- Origin: Tokyo, Japan
- Genres: Japanese hip hop; experimental hip hop; jazz rap;
- Years active: 2015–present;
- Labels: Deathbomb Arc; BPM Tokyo; Warner Music Japan;
- Members: Botsu aka NGS; Taitan; Zo Zhit;

= Dos Monos =

Japanese experimental hip hop group

Dos Monos is a Japanese experimental hip hop group based in Tokyo. The trio consists of rappers Taitan and NGS (aka Botsu) and rapper-producer Zo Zhit. The group released their debut album Dos City in 2019, under the independent American record label Deathbomb Arc. Dos Monos lyrics are characterized by switching between English and Japanese in a bilingual manner.

== Career ==
Before founding Dos Monos, the future members attended the same all-boys school in Tokyo. In high school they all played in different bands, ranging from grunge to punk rock. Botsu started listening to instrumental hip-hop after looking up some of the artists listed on the sleeve of Panda Bear's 2007 album Person Pitch. After graduating high school Zo Zhit and Botsu reconnected by sending beats to rap over to each other. The three of them officially formed Dos Monos and started making music together in 2015 after taking an interest in hip-hop. Early influences included modern hip-hop producers J Dilla, Flying Lotus and Madlib with samples taken from jazz and progressive rock records such as those of Frank Zappa.
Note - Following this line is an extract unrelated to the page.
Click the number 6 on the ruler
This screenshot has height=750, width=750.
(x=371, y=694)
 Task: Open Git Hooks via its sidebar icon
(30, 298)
For the next few years the trio would play a lot of live shows and even attended a few international festivals. In 2018, they signed with American record label Deathbomb Arc after Botsu sent them their demo over email. According to him signing with Deathbomb made other experimental musicians aware of them, among them future collaborators black midi and Injury Reserve. The label also helped them set up their first tour.
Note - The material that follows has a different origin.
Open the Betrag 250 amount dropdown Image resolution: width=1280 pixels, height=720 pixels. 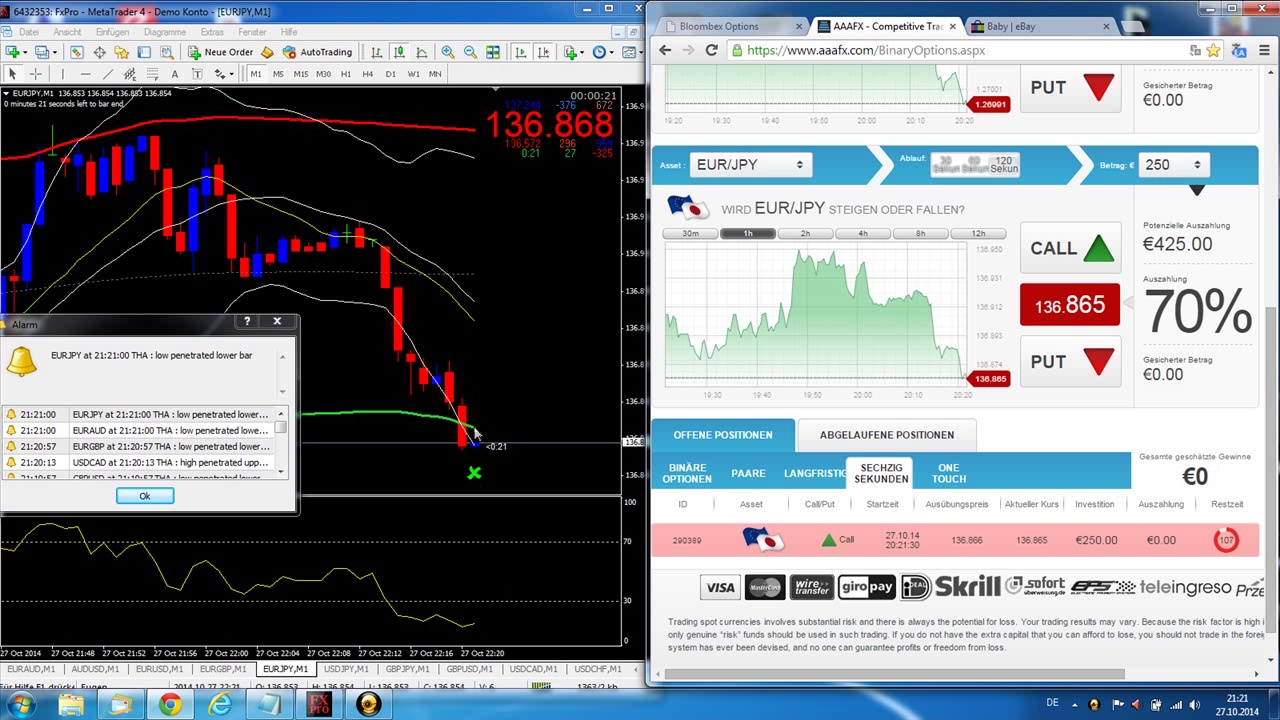coord(1173,165)
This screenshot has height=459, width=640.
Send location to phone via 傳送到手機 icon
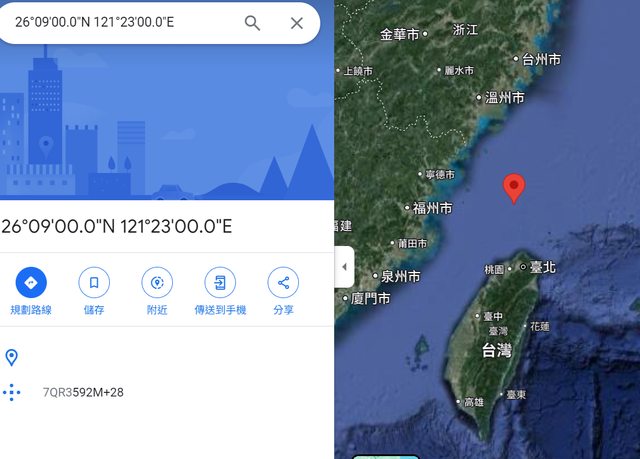coord(220,282)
Dos Monos' debut album Dos City was released March 20, 2019. It quickly gained some online traction, most notably being favorably reviewed by American music critic Anthony Fantano. The album was released by Deathbomb Arc. A review by Paste Magazine at the time pointed out the sonic influence from Madlib and commented on the abrasiveness of the 13-track album as well as the lyrics' political content.
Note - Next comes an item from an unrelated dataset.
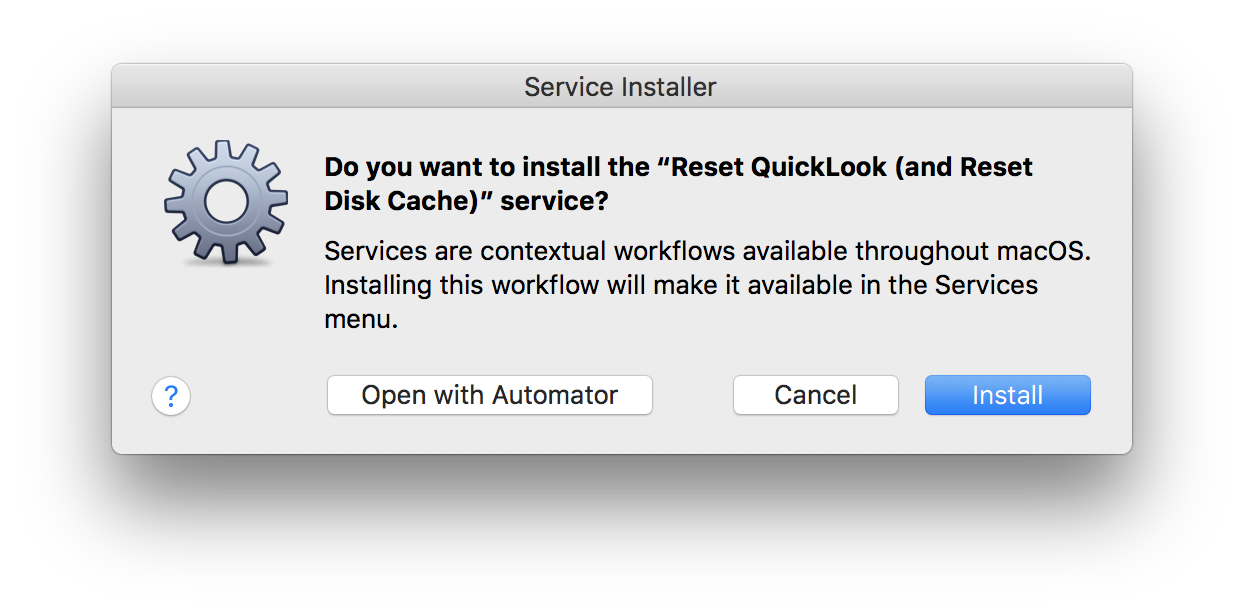Click the Install button

1007,395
In May 2020, Dos Monos released "Civil Rap Song" sampling an interview with Taiwan's digital minister Audrey Tang. The song attracted attention as an unusual collaboration between hip-hop and politics.

Dos Siki, the group's debut EP, was released on 27 July, 2020. It features RiTchie from American hip-hop trio Injury Reserve and was favorably reviewed at the time. In September of 2020 Dos Monos and TV Tokyo collaborated on an experimental late-night program called Futa that would play new music videos and songs from the group.

On the one-year-anniversary of Dos Siki in 2021 the group released Dos Siki 2nd Season, a remix album of their previous album featuring English rock band black midi, among many more. Detailing his workflow in an interview with Japanese magazine Tokion, Zo Zhit shares how "A Spring Monkey Song" was done by removing individual tracks from the original song and letting different musicians fill them in one by one, creating a "cut-and-paste vibe". Dos Monos ended the year with the release of single "ŌBO" made for the new season of the Japanese TV show Documental by Hitoshi Matsumoto.

In 2022 they released a 20-minute collaborative track together with Japanese novelist Yasutaka Tsutsui. In the same year the trio performed at the experimental Dutch music festival Le Guess Who? as part of the program curated by American hip-hop trio clipping.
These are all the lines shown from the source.